> _WHAT IS NEEDED_
In the UltraFlex thread below, what does ROOMINADAY say to use behind the No-Coat UltraFlex 450?
── SELECTED PASSAGE ──
# No-Coat UltraFlex 450



## CliffK (Dec 21, 2010)

Anyone have any experience using the No-Coat UltraFlex 450 for repairing failing tapes? Considering trying it on some off angle splays on a vaulted ceiling where the existing Straight-Flex has failed. I've seen it used on outside corners, but never inside angles on a ceiling.


----------



## ROOMINADAY (Mar 20, 2009)

CliffK said:


> Anyone have any experience using the No-Coat UltraFlex 450 for repairing failing tapes? Considering trying it on some off angle splays on a vaulted ceiling where the existing Straight-Flex has failed. I've seen it used on outside corners, but never inside angles on a ceiling.


Best stuff ever invented for what you are wanting to do. Use lots of soft mud behind it and dont try to coat into the blue line on the angle. Go on their site for more info.


----------



## mudbone (Dec 26, 2011)
───
── COLLECTED DATA ──
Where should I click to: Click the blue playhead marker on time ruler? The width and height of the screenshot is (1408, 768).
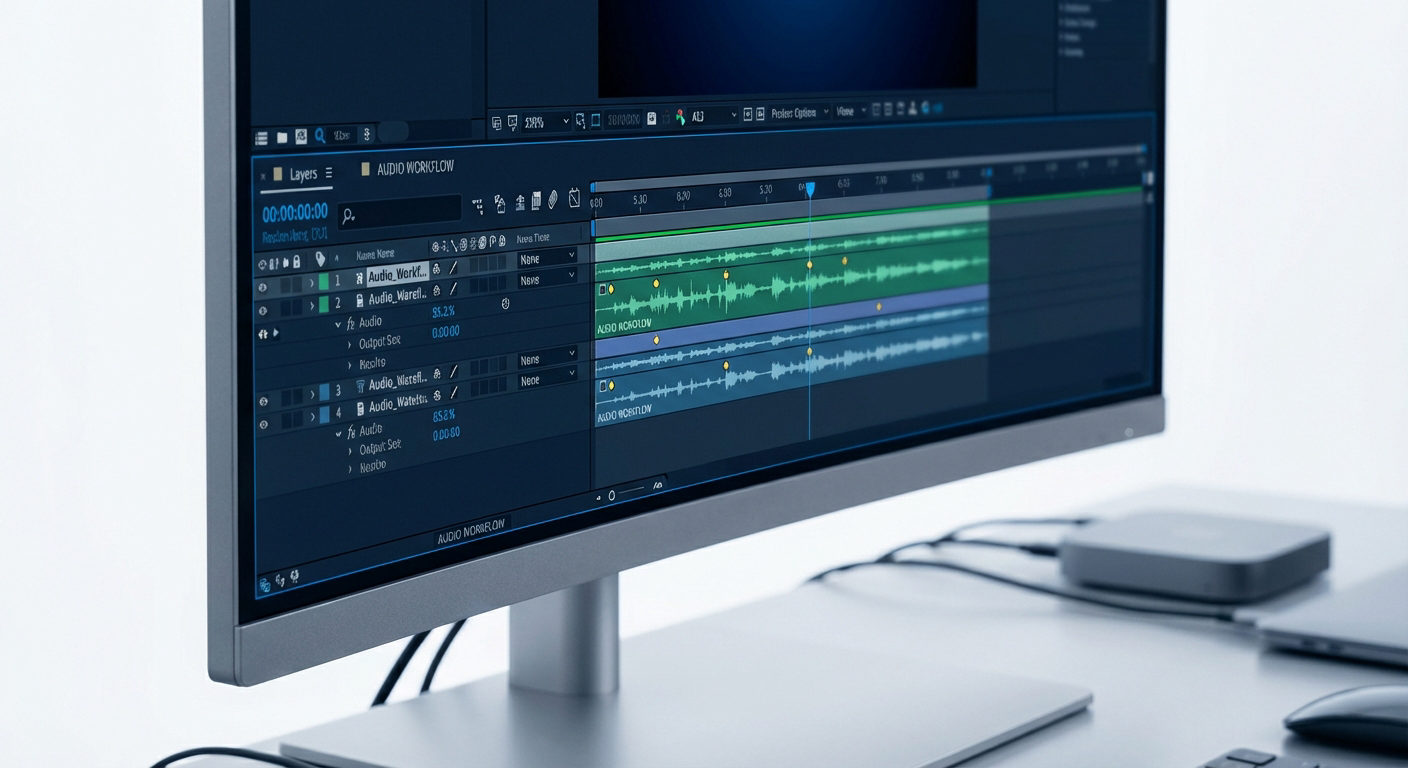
───
> _EXERCISE RESPONSE_
Lots of soft mud.